• Activity
Using the records that follow, copy every line containing the word "computer".
[Dataset records]
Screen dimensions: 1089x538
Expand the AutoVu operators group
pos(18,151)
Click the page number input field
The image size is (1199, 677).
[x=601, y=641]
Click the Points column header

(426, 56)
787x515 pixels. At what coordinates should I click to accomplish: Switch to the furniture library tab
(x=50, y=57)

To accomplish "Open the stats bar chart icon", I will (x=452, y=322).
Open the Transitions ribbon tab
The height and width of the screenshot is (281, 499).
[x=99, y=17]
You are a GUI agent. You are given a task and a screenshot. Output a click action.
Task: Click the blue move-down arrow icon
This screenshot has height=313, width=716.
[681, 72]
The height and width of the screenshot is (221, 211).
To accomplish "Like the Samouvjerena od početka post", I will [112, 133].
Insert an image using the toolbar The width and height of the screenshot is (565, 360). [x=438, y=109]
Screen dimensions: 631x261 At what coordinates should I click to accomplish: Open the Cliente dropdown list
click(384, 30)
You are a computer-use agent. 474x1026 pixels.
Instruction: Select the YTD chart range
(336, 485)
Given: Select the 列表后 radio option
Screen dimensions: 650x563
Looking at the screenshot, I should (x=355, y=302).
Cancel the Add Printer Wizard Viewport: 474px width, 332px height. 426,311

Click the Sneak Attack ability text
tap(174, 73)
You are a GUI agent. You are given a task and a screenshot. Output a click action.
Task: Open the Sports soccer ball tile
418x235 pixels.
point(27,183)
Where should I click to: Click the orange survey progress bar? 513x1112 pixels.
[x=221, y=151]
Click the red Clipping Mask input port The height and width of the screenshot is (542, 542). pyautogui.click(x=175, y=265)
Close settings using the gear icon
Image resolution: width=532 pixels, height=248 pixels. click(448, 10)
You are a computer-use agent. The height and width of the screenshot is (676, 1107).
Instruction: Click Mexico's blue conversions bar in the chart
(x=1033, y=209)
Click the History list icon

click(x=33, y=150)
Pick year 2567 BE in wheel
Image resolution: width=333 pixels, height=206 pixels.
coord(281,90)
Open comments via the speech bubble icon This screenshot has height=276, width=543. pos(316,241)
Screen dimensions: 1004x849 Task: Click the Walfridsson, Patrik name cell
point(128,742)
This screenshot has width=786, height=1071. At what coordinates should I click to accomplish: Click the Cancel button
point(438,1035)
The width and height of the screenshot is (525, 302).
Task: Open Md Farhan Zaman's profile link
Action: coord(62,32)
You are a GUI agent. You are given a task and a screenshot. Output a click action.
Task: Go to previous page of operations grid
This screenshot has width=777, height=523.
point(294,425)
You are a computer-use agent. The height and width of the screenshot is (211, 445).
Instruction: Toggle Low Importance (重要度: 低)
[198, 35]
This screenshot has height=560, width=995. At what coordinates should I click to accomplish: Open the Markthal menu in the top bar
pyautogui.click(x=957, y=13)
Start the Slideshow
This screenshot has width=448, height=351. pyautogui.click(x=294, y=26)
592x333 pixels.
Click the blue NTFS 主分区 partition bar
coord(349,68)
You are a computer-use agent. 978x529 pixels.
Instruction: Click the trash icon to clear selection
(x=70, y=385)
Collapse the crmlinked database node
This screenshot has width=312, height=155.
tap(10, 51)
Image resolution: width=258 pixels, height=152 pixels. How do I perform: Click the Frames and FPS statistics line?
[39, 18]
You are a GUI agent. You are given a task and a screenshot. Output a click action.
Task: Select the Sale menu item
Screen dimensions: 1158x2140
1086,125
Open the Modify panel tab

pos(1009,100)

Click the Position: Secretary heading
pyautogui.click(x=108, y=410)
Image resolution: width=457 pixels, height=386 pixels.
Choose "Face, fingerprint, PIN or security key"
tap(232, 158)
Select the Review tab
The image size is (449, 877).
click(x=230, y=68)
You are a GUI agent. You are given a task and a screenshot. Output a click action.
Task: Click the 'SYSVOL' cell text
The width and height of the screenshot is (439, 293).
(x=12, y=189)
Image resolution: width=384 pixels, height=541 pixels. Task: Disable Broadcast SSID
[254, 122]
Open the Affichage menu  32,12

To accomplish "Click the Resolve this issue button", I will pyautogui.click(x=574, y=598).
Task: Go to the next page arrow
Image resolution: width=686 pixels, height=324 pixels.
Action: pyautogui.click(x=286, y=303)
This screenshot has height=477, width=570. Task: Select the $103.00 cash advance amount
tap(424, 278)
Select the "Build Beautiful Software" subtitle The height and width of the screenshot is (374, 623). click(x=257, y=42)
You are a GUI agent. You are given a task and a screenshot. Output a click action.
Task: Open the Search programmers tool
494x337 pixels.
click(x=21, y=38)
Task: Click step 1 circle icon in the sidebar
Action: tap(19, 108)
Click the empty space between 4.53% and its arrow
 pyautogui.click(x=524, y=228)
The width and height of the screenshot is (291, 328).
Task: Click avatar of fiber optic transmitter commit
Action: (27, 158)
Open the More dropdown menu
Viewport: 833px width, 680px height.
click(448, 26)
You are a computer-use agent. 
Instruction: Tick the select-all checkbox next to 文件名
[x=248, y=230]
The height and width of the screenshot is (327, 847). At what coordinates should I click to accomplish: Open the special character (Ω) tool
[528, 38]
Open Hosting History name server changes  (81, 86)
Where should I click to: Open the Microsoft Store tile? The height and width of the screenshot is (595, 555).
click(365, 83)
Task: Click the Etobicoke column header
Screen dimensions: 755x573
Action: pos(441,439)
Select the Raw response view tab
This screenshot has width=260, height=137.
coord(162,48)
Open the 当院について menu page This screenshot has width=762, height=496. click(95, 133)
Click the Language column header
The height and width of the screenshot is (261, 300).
[/Dataset records]
• Exercise result
You are a computer-use agent. 474x1026 pixels.
You are a computer-use agent. The height and width of the screenshot is (676, 1107).
You are a computer-use agent. The height and width of the screenshot is (211, 445).
You are a computer-use agent. 978x529 pixels.
You are a computer-use agent. 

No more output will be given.